Data supplied
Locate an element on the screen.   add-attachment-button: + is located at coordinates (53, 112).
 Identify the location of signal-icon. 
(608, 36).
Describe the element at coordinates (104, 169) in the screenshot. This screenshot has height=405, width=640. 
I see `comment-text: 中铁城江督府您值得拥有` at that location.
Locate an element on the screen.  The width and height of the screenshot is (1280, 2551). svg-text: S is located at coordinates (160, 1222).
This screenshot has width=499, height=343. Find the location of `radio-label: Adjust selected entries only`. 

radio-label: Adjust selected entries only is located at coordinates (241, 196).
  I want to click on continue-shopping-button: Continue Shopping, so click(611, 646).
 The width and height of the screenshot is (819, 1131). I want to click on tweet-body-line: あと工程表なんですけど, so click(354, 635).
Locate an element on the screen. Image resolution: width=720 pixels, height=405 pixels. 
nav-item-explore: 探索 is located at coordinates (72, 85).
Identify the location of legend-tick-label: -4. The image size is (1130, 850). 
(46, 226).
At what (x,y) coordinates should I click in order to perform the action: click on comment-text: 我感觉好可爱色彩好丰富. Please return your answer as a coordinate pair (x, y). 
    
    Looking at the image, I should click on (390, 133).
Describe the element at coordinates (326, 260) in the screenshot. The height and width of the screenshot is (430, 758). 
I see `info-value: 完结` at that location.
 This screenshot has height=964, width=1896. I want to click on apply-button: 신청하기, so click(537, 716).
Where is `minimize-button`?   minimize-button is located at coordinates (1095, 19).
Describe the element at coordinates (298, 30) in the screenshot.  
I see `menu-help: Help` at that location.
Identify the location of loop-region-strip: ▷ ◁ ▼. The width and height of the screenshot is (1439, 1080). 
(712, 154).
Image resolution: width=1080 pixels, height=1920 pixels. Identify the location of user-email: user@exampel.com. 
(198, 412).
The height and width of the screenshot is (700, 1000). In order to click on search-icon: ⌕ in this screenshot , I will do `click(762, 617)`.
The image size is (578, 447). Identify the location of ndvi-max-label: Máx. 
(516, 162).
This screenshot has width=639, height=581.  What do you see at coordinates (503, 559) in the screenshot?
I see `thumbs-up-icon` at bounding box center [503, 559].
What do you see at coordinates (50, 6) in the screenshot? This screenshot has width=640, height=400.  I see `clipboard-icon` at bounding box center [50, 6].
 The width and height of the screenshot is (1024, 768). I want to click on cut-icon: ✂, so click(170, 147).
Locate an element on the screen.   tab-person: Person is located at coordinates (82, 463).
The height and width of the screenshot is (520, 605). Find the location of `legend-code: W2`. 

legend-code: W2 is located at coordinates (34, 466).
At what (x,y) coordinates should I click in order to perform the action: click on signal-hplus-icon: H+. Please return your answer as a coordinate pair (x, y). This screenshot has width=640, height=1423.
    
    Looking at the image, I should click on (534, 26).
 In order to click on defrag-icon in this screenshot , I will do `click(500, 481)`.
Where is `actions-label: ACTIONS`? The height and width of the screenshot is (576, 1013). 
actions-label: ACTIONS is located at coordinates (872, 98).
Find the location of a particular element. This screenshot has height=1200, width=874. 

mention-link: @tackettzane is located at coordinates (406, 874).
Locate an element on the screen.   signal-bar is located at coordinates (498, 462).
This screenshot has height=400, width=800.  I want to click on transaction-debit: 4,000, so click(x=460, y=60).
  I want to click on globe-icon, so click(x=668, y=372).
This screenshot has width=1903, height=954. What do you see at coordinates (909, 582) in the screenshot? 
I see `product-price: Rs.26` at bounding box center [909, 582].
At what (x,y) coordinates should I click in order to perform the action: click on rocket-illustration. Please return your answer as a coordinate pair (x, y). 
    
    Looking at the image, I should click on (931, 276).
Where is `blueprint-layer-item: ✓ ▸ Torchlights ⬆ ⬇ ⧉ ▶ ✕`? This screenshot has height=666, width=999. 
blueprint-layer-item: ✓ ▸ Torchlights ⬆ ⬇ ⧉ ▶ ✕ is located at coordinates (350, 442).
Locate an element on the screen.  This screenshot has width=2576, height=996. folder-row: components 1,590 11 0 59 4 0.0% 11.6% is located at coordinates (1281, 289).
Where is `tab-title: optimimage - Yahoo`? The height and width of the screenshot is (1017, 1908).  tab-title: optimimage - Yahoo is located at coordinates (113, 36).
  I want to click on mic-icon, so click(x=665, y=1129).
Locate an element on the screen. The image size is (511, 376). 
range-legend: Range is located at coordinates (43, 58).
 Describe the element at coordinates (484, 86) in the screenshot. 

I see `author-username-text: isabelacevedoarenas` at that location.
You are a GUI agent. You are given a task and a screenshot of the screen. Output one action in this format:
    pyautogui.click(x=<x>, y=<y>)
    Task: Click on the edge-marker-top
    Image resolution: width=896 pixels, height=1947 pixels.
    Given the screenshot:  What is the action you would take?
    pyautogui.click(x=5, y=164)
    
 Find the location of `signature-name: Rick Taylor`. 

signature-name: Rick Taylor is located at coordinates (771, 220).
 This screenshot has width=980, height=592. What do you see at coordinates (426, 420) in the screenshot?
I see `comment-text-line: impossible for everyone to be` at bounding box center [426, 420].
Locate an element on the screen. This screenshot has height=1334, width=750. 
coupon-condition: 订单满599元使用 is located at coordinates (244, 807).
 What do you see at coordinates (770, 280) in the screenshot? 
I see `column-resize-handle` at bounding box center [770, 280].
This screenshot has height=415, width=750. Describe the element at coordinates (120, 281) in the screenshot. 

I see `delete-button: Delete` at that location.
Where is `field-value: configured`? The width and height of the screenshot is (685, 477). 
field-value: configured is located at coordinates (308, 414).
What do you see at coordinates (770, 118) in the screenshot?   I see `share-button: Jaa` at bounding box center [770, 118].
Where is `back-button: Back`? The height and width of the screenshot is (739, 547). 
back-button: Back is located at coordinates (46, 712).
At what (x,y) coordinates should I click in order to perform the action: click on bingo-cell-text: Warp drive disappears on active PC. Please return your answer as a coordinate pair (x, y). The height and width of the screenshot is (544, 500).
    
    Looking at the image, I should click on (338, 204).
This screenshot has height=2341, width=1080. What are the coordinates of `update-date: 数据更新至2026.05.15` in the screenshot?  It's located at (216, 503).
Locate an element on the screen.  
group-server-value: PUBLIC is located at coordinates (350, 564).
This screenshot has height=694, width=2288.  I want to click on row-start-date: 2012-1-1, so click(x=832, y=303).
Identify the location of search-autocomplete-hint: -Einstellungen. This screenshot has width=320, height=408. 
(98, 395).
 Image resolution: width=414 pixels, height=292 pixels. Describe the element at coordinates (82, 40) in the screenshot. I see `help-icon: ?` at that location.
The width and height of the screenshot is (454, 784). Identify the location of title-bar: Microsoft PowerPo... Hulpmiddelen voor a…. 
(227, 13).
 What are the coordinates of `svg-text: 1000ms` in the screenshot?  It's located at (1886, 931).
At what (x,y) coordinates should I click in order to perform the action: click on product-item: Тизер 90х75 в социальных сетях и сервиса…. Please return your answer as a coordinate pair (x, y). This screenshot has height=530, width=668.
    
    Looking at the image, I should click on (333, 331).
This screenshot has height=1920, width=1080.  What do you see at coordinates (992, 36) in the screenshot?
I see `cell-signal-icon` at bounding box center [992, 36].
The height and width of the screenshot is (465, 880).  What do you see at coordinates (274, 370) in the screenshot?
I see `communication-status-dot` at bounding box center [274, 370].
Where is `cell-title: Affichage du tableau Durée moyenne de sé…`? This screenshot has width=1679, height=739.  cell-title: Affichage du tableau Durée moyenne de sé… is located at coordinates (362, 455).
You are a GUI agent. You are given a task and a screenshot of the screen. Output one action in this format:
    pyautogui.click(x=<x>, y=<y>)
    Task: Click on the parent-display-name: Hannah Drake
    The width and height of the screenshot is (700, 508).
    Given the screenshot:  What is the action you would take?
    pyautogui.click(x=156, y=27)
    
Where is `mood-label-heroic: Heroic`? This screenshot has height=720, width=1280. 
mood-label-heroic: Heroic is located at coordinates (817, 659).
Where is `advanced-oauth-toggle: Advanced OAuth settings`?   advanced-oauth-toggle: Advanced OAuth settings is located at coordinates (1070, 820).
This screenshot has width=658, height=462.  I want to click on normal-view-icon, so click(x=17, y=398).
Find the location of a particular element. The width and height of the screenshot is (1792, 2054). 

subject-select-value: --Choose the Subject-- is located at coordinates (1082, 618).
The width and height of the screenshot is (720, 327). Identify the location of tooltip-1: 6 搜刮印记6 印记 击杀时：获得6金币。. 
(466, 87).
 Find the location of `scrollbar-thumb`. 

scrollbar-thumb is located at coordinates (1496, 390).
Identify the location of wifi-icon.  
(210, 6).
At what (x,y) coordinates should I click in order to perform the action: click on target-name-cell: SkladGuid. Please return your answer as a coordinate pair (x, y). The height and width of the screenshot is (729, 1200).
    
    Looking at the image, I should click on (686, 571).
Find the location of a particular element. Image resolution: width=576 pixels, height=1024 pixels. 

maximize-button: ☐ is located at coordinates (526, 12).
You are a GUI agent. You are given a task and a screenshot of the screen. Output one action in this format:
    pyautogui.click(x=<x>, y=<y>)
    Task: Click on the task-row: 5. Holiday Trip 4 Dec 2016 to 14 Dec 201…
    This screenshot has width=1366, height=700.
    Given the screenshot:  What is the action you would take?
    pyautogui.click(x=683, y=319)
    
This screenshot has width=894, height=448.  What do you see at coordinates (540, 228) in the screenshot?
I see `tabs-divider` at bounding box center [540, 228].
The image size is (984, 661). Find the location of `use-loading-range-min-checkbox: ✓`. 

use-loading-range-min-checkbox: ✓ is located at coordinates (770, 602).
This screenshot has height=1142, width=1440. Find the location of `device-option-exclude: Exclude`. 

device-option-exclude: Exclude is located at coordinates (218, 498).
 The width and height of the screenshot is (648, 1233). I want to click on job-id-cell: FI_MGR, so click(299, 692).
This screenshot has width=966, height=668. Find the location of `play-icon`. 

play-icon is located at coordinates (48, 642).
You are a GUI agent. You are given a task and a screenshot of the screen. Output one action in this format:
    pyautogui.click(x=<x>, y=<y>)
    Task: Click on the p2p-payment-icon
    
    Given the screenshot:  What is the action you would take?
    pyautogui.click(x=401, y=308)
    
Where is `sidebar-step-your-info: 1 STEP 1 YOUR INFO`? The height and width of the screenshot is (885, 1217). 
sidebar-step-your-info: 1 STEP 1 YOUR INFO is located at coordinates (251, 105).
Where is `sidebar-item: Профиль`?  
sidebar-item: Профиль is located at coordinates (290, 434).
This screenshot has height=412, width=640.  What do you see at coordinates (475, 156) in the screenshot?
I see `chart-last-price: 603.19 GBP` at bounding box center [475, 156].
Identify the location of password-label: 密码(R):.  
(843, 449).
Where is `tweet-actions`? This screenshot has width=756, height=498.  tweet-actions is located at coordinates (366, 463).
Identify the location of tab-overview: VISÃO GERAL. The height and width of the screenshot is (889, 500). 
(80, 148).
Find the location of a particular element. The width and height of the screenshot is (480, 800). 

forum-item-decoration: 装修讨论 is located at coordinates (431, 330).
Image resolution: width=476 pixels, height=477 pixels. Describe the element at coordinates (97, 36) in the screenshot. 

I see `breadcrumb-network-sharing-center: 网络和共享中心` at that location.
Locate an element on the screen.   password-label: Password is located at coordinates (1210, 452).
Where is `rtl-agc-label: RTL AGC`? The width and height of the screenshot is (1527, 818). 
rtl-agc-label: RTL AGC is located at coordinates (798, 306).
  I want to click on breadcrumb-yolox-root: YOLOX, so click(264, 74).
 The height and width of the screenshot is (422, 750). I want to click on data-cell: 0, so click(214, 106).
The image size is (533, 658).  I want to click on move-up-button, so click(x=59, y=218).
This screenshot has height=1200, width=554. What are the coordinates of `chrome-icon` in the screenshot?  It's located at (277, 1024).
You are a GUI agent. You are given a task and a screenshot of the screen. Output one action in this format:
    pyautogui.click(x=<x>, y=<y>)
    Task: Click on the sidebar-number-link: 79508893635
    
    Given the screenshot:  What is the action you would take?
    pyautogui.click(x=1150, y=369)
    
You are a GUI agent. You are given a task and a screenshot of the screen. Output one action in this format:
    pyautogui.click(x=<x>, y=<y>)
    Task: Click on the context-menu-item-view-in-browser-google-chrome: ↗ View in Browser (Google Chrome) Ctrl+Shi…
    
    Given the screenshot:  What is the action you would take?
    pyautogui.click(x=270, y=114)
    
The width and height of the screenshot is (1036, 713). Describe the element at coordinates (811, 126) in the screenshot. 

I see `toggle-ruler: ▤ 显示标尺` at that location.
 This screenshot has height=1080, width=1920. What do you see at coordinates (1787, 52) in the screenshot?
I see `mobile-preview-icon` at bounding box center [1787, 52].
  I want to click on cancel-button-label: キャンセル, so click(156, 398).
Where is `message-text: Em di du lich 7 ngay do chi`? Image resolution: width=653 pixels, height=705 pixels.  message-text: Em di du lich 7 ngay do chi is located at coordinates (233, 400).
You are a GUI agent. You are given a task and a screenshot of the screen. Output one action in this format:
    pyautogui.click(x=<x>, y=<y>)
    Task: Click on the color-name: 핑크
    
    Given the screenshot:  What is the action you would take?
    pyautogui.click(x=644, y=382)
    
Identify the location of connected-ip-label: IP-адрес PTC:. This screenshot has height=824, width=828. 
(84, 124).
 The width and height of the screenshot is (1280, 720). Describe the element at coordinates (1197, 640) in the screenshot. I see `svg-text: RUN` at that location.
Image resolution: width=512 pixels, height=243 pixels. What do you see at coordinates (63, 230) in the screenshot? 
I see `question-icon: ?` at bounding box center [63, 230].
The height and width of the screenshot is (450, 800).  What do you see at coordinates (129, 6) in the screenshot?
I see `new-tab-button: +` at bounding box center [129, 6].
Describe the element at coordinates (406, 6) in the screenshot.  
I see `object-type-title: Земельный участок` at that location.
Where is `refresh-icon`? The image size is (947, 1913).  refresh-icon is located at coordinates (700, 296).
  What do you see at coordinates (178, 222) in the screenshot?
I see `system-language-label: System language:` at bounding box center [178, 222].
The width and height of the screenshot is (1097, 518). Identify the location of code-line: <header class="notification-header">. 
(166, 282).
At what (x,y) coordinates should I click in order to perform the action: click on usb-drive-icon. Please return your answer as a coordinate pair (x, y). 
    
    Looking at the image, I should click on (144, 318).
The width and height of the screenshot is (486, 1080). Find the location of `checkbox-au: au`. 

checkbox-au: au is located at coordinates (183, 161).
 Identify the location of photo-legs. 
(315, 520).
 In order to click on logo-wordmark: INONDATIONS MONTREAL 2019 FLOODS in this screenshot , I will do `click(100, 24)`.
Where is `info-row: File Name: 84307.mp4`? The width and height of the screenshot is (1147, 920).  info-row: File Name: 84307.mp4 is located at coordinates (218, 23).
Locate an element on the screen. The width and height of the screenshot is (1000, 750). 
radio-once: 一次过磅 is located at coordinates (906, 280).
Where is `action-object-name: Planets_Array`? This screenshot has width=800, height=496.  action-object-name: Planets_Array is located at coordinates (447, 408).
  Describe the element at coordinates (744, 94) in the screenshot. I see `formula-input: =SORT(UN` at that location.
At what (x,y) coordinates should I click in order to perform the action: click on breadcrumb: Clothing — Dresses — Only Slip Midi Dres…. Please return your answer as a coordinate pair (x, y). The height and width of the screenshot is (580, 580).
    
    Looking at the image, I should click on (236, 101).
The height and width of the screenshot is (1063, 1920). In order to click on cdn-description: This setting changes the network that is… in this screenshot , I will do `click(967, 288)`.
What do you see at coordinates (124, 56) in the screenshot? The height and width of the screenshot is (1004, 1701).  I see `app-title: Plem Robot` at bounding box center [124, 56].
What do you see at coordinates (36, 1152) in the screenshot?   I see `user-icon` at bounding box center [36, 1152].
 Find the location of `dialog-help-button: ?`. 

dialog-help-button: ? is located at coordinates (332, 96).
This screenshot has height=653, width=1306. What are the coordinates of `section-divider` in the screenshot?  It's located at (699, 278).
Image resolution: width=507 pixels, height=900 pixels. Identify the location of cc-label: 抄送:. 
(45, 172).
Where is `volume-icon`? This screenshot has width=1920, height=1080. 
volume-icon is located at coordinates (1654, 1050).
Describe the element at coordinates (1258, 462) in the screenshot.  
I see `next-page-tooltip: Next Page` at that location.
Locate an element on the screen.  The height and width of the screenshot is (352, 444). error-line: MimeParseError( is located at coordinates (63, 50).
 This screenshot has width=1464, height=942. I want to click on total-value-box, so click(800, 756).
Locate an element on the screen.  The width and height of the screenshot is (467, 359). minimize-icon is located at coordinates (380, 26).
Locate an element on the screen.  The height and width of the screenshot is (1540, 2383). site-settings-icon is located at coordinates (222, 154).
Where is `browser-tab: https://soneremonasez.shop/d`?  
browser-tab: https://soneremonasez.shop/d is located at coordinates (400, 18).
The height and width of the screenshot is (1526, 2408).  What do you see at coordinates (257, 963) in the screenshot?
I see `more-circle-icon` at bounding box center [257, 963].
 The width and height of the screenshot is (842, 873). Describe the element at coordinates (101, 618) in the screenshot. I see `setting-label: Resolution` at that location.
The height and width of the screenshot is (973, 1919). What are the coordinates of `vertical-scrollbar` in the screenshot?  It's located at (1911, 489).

Task to complete
Rewrite the records as a numbered list, from the line with "Identify the location of loop-region-strip: ▷" to the line with "coordinates (498, 462).", with blank lines omitted.

Exercise answer
1. Identify the location of loop-region-strip: ▷ ◁ ▼. The width and height of the screenshot is (1439, 1080). 
2. (712, 154).
3. Image resolution: width=1080 pixels, height=1920 pixels. Identify the location of user-email: user@exampel.com. 
4. (198, 412).
5. The height and width of the screenshot is (700, 1000). In order to click on search-icon: ⌕ in this screenshot , I will do `click(762, 617)`.
6. The image size is (578, 447). Identify the location of ndvi-max-label: Máx. 
7. (516, 162).
8. This screenshot has width=639, height=581.  What do you see at coordinates (503, 559) in the screenshot?
9. I see `thumbs-up-icon` at bounding box center [503, 559].
10. What do you see at coordinates (50, 6) in the screenshot? This screenshot has width=640, height=400.  I see `clipboard-icon` at bounding box center [50, 6].
11.  The width and height of the screenshot is (1024, 768). I want to click on cut-icon: ✂, so click(170, 147).
12. Locate an element on the screen.   tab-person: Person is located at coordinates (82, 463).
13. The height and width of the screenshot is (520, 605). Find the location of `legend-code: W2`. 
14. legend-code: W2 is located at coordinates (34, 466).
15. At what (x,y) coordinates should I click in order to perform the action: click on signal-hplus-icon: H+. Please return your answer as a coordinate pair (x, y). This screenshot has width=640, height=1423.
16.     Looking at the image, I should click on (534, 26).
17.  In order to click on defrag-icon in this screenshot , I will do `click(500, 481)`.
18. Where is `actions-label: ACTIONS`? The height and width of the screenshot is (576, 1013). 
19. actions-label: ACTIONS is located at coordinates (872, 98).
20. Find the location of a particular element. This screenshot has height=1200, width=874. 
21. mention-link: @tackettzane is located at coordinates (406, 874).
22. Locate an element on the screen.   signal-bar is located at coordinates (498, 462).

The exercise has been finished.